Task brief
Copy the records below exactly as they are written.

Provided records
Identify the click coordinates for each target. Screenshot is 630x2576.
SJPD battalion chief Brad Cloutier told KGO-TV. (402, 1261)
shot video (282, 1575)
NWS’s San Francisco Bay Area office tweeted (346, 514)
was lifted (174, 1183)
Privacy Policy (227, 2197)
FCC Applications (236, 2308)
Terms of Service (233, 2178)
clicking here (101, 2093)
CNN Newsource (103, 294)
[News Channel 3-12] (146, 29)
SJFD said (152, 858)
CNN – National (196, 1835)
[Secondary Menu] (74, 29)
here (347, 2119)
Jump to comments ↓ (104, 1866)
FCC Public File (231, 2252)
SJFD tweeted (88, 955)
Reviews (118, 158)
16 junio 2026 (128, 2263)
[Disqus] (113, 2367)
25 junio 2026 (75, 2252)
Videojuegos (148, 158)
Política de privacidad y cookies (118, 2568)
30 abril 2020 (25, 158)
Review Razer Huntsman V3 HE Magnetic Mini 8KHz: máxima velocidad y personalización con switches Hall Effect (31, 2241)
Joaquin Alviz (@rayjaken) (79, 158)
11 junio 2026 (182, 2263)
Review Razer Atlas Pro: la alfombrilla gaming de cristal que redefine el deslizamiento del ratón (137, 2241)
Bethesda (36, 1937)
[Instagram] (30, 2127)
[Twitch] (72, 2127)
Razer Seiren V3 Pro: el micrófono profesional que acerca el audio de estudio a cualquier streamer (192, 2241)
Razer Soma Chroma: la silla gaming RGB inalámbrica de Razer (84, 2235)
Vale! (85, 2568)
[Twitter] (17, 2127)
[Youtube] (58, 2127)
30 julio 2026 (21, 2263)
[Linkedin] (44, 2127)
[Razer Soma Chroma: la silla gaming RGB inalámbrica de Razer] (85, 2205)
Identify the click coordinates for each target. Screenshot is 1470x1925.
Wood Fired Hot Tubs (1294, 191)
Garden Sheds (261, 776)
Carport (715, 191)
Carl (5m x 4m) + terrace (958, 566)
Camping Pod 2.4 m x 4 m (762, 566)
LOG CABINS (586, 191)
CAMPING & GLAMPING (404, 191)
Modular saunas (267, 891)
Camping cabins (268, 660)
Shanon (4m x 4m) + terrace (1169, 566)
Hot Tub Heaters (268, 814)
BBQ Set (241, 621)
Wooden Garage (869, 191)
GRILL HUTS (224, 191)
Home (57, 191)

Task output
Identify the click coordinates for each target. Screenshot is 630x2576.
SJPD battalion chief Brad Cloutier told KGO-TV. (402, 1261)
shot video (282, 1575)
NWS’s San Francisco Bay Area office tweeted (346, 514)
was lifted (174, 1183)
Privacy Policy (227, 2197)
FCC Applications (236, 2308)
Terms of Service (233, 2178)
clicking here (101, 2093)
CNN Newsource (103, 294)
[News Channel 3-12] (146, 29)
SJFD said (152, 858)
CNN – National (196, 1835)
[Secondary Menu] (74, 29)
here (347, 2119)
Jump to comments ↓ (104, 1866)
FCC Public File (231, 2252)
SJFD tweeted (88, 955)
Reviews (118, 158)
16 junio 2026 (128, 2263)
[Disqus] (113, 2367)
25 junio 2026 (75, 2252)
Videojuegos (148, 158)
Política de privacidad y cookies (118, 2568)
30 abril 2020 (25, 158)
Review Razer Huntsman V3 HE Magnetic Mini 8KHz: máxima velocidad y personalización con switches Hall Effect (31, 2241)
Joaquin Alviz (@rayjaken) (79, 158)
11 junio 2026 (182, 2263)
Review Razer Atlas Pro: la alfombrilla gaming de cristal que redefine el deslizamiento del ratón (137, 2241)
Bethesda (36, 1937)
[Instagram] (30, 2127)
[Twitch] (72, 2127)
Razer Seiren V3 Pro: el micrófono profesional que acerca el audio de estudio a cualquier streamer (192, 2241)
Razer Soma Chroma: la silla gaming RGB inalámbrica de Razer (84, 2235)
Vale! (85, 2568)
[Twitter] (17, 2127)
[Youtube] (58, 2127)
30 julio 2026 (21, 2263)
[Linkedin] (44, 2127)
[Razer Soma Chroma: la silla gaming RGB inalámbrica de Razer] (85, 2205)
Identify the click coordinates for each target. Screenshot is 1470x1925.
Wood Fired Hot Tubs (1294, 191)
Garden Sheds (261, 776)
Carport (715, 191)
Carl (5m x 4m) + terrace (958, 566)
Camping Pod 2.4 m x 4 m (762, 566)
LOG CABINS (586, 191)
CAMPING & GLAMPING (404, 191)
Modular saunas (267, 891)
Camping cabins (268, 660)
Shanon (4m x 4m) + terrace (1169, 566)
Hot Tub Heaters (268, 814)
BBQ Set (241, 621)
Wooden Garage (869, 191)
GRILL HUTS (224, 191)
Home (57, 191)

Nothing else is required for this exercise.